Sm0ke

Posted on May 21, 2021 • Originally published at docs.appseed.us

Parse LIVE Website - Extract component and convert to React

#python #webdev

Hello Coders,

This article explains how to parse and extract components from a LIVE website using open-source libraries and tools. Personally, I'm using HTML parsing to convert automatically components from one technology (Bootstrap) to others like React, Vue, Svelte with less manual work and better quality.

Thanks for reading! - The article is heavily inspired from here: Parse HTML Components

Parsing LIVE websites or lifeless HTML files might be useful in many scenarios. I will mention only a few:

code a pricing scanner to detect changes
check health for a LIVE system
extract components and reuse previous work for evolutions
extract texts from a LIVE website and check text errors

In the end, I will mention an open-source Django product that uses a UI built with components extracted from a Bootstrap 5 Kit using parsing code quite similar to the one presented in this article.

Tools we need

Python - the interpreter
Beautiful Soup - a well-known parsing library
Lxml - used to compensate BS4 limitations

The process

Load the HTML content - this can be done from a local file or using a LIVE website
Analyze the page and extract XPATH expression for a component
Use Lxml library to extract the HTML using Xpath selector
Format the component and save it on disk

Install tools

$ pip install requests 
$ pip install lxml
$ pip install beautifulsoup4

Once all tools and libraries are installed and accessible in the terminal, we can start coding using Python console.

$ python [ENTER]
>>>

The HTML content can be a local file or a remote one, deployed and rendered by a LIVE system.

Load the HTML from a local file (a simple file read)

>>> f = open('./app/templates/index.html','r')
>>> html_page = f.read()

Load content from a live website - Pixel Lite

>>> import requests
>>> page = requests.get('https://demo.themesberg.com/pixel-lite/index.html')
>>> html_page = page.content

At this point, html_page variable contains the entire HTML content (string type) and we can use it in BS4 or Lxml to extract the components.

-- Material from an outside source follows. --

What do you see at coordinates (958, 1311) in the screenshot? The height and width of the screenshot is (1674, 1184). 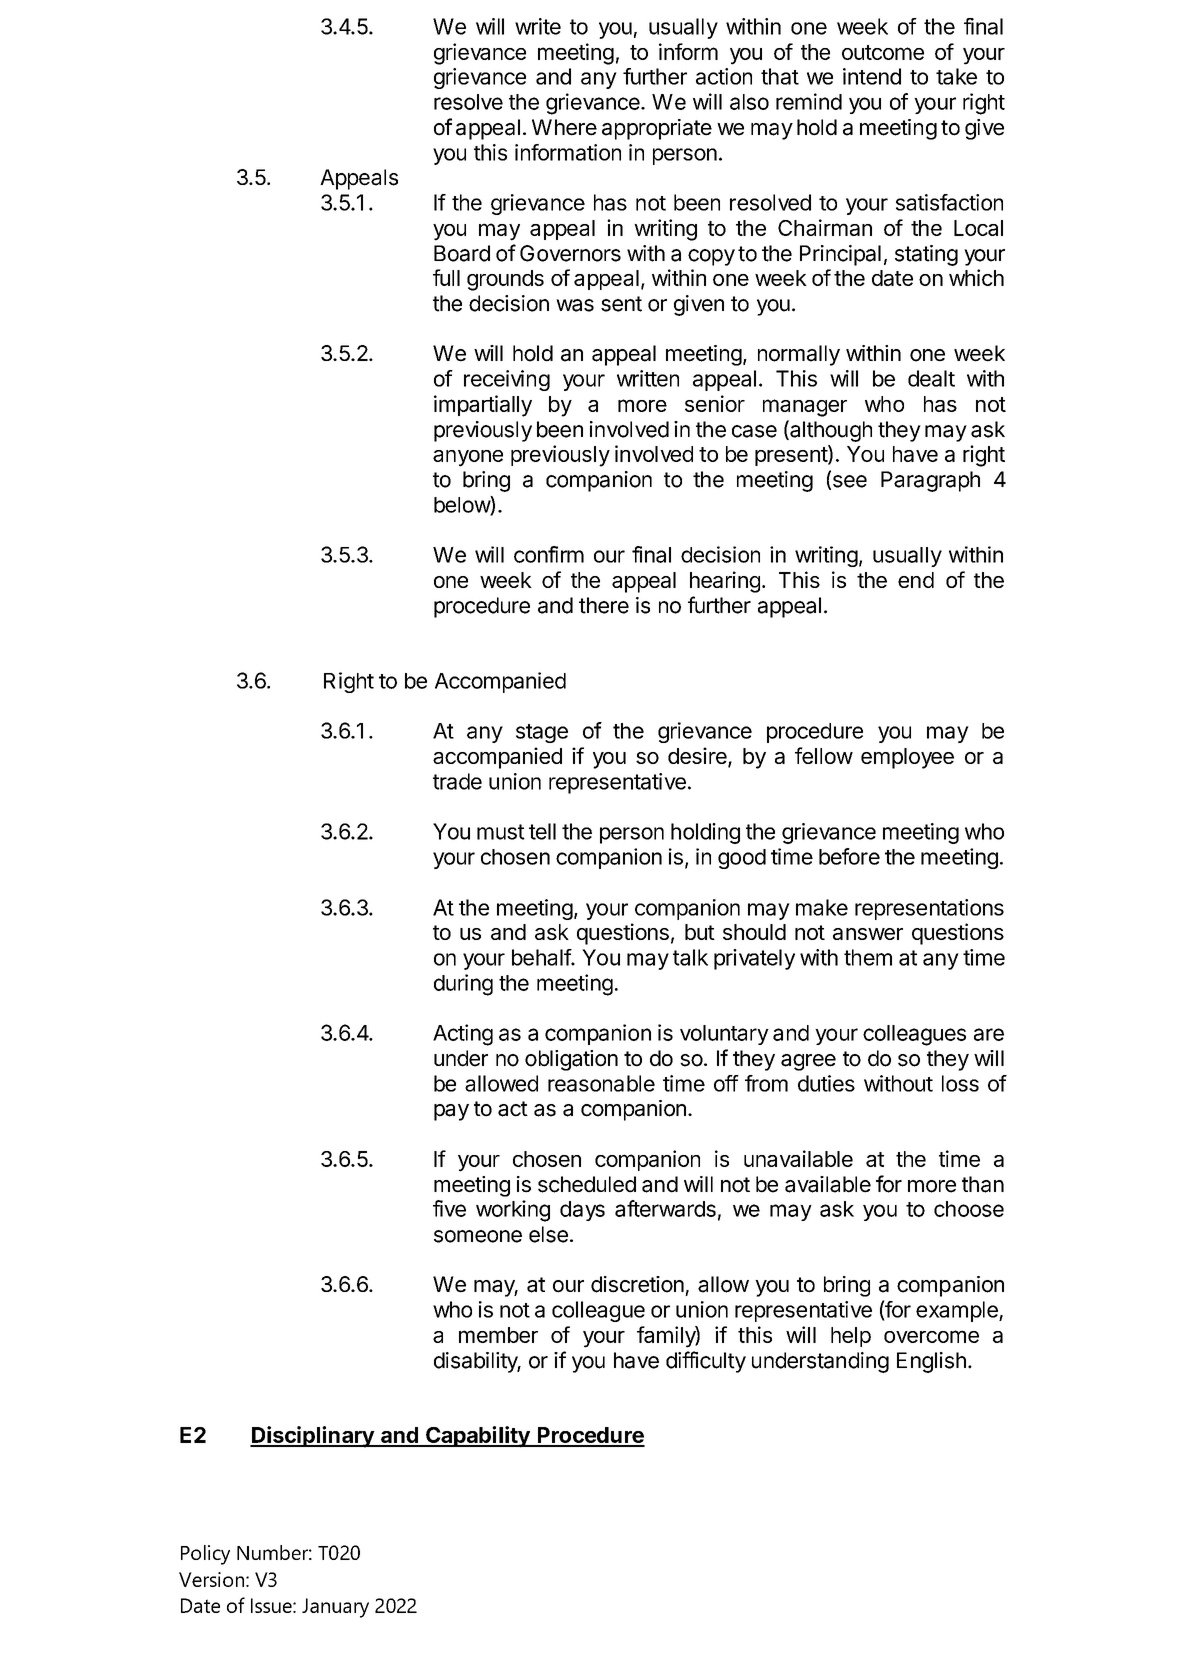 I see `example` at bounding box center [958, 1311].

To visualize the page structure we can use browser tools:

The target component will be extracted using an XPATH expression provided by the browser:

//*[@id="features"]

Once we have the selector, let's extract the components using LXML library:

>>> from lxml import html
>>> html_dom = html.fromstring( html_page )
>>> component = html_dom.xpath( '//*[@id="features"]' )

If the XPATH selector returns a valid component, we should have a valid LXML object that holds the HTML code - Let's use it:

>>> from lxml.etree import tostring
>>> component_html = tostring( component[0] )

To have a nice formatted component and gain access to all properties like nodes, css style, texts .. etc, the HTML is used to build a Beautiful Soup object.

>>> from bs4 import BeautifulSoup as bs
>>> soup = bs( component_html )
>>> soup.prettify()

The component is now fully parsed and we can traverse all information and proceed further with a conversion to React.

  <section class="section section-lg pb-0" id="features">
   <div class="container">
    <div class="row">

     ...

     <div class="col-12 col-md-4">
      <div class="icon-box text-center mb-5 mb-md-0">
       <div class="icon icon-shape icon-lg bg-white shadow-lg border-light rounded-circle icon-secondary mb-3">
        <span class="fas fa-box-open">
        </span>
       </div>
       <h2 class="my-3 h5">
        80 components
       </h2>
       <p class="px-lg-4">
        Beatifully crafted and creative components made with great care for each pixel
       </p>
      </div>
     </div>

     ...

     </div>
    </div>
   </div>
  </section>

This tool-chain will check and validate the component to be a valid HTML block with valid tags.

The extracted component

React component

class Comp extends React.Component {
  render() {
    return COMPONENT_HTML_GOES_HERE;
  }
}

React Component usage

ReactDOM.render(<Comp />, document.getElementById('root'));

This process can be extended for more tasks and automation:

detect page layouts
validate links (inner and outer)
check images size

To see a final product built using a component extractor please access Pixel Lite Django, an open-source product that uses a Bootstrap 5 design.

The project can be used by anyone to code faster a nice website using Django as backend technology and Bootstrap 5 for styling.

Django Pixel Lite - LIVE Demo
Pixel Lite - the original HTML design

Thanks for reading! For more resources please access:

Use XPath in Beautiful Soup - related article published on StackOverflow
Web Scraping - the right way (with sample)

Top comments (2)

Ashish Khare😎 • May 23 '21

Literally all was smoke and mirrors. Nothing valuable from other existing tutorials except you gave a nice combo of Bootstrap and Django BD . I'll try it.